I previously had a (now very old) TiePie engineering HS801 that included an AWG function. The control software made it easy to generate sine, square, triangle, and a few other waveforms. But the only method of generating an arbitrary waveform was to load a file you created in another application, which meant I almost never used the “arbitrary” portion of the AWG. The lesson here is that if you are going to invest in an AWG, make sure the software is reasonable to use.

The AWG may have a few different specifications; look for the maximum analog bandwidth along with the sample rate. Be careful of outlandish claims: a 200 MS/s digital to analog converter (DAC) could hypothetically have a 100-MHz analog bandwidth, but the signal would be almost useless. You could only generate some sort of sine wave at that frequency, which would probably be full of harmonics. Even if you generated a lower-frequency sine wave (e.g., 10 MHz), it would likely contain a fair amount of harmonics since the DAC’s output filter has a roll-off at such a high frequency.
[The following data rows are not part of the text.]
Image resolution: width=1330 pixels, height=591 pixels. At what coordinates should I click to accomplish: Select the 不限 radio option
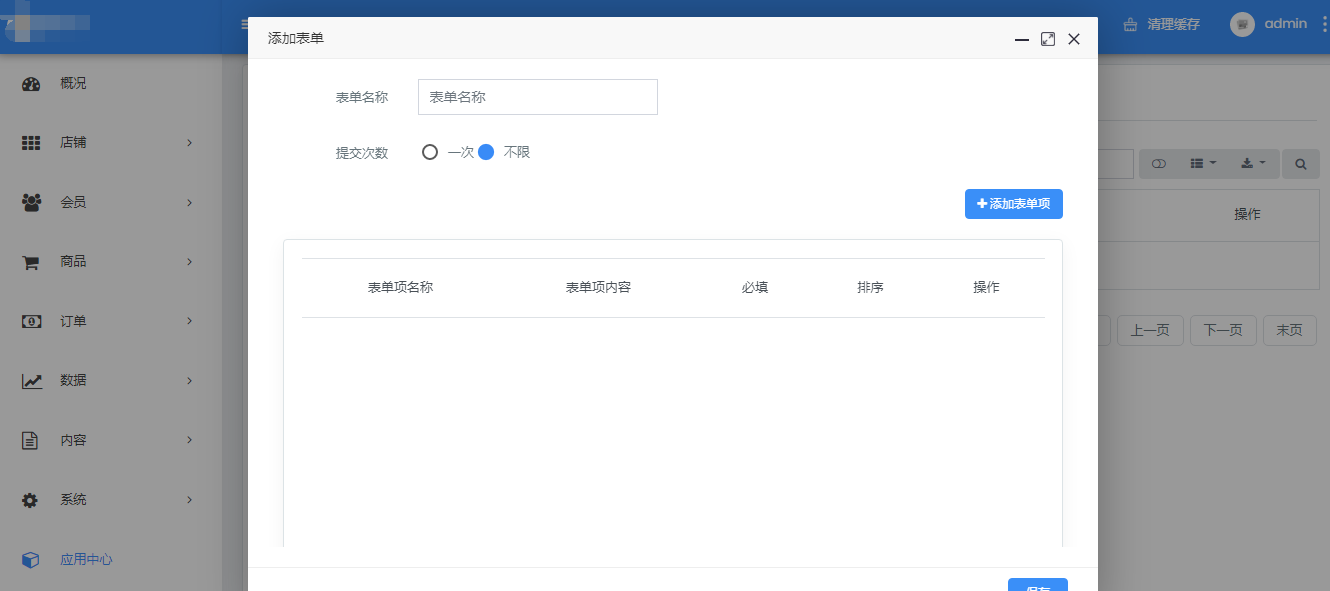(487, 152)
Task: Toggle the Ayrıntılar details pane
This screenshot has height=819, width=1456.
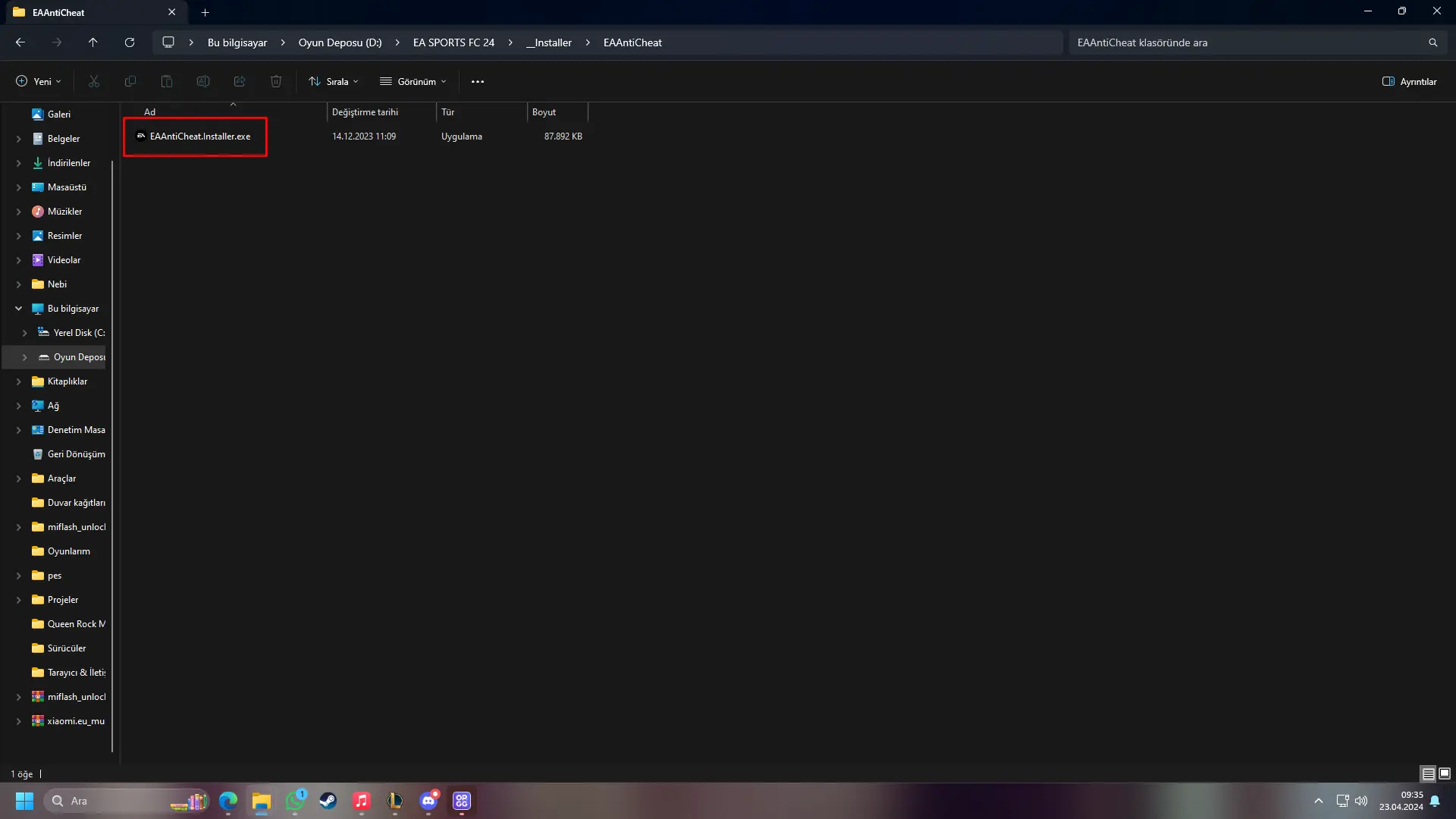Action: (x=1410, y=81)
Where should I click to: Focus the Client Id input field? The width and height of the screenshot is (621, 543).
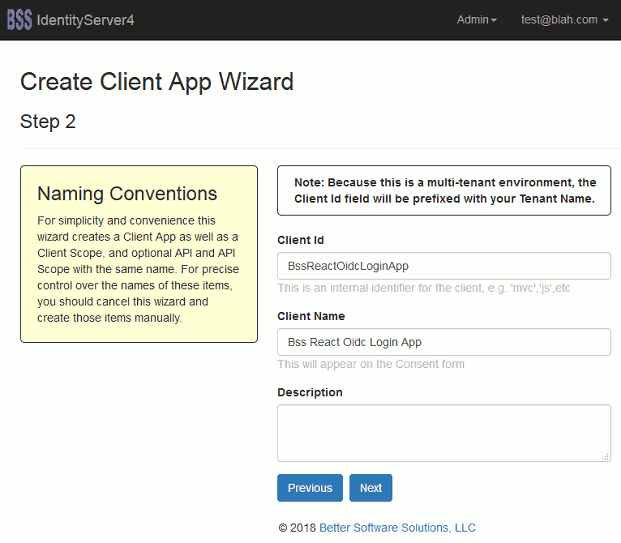pyautogui.click(x=444, y=266)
Better systems will have a low-pass analog filter to reduce harmonics, with the DAC’s sample rate being several times higher than the output filter roll-off. The Pico Technology PicoScope 6403D oscilloscope I’m using can generate a 20-MHz signal but has a 200 MS/s sample rate on the DAC. Similarly, the TiePie engineering HS5-530 has a 30-MHz signal bandwidth, and similarly uses a 240 MS/s sample rate. A sample rate of around five to 10 times the analog bandwidth seems about standard.

Having the AWG integrated into the oscilloscope opens up a few useful features. When implementing a serial protocol decoder, you may want to know what happens if the baud rate is slightly off from the expected rate. You can quickly perform this test by recording a serial data packet on the oscilloscope, copying it to the AWG, and adjusting the AWG sample rate to slightly raise or lower the baud rate. I illustrate this in the following video.


Topic 4: Clock Synchronization

One final issue of interest: In certain applications, you may need to synchronize the sample rate to an external device. Oscilloscopes will often have two features for doing this. One will output a clock from the oscilloscope, the other will allow you to feed an external clock into the oscilloscope.

The obvious application is synchronizing a capture between multiple oscilloscopes. You can, however, use this for any application where you wish to use a synchronous capture methodology. For example, if you wish to use the oscilloscope as part of a software-defined radio (SDR), you may want to ensure the sampling happens synchronous to a recovered clock.

The input frequency of this clock is typically 10 MHz, although some devices enable you to select between several allowed frequencies. If the source of this clock is anything besides another instrument, you may have to do some clock conditioning to convert it into one of the valid clock source ranges.

Summary and Closing Comments
That’s it! Over the past four weeks I’ve tried to raise a number of issues to consider when selecting an oscilloscope. As previously mentioned, the examples were often PicoScope-heavy simply because it is the oscilloscope I own. But all the topics have been relevant to any other oscilloscope you may have.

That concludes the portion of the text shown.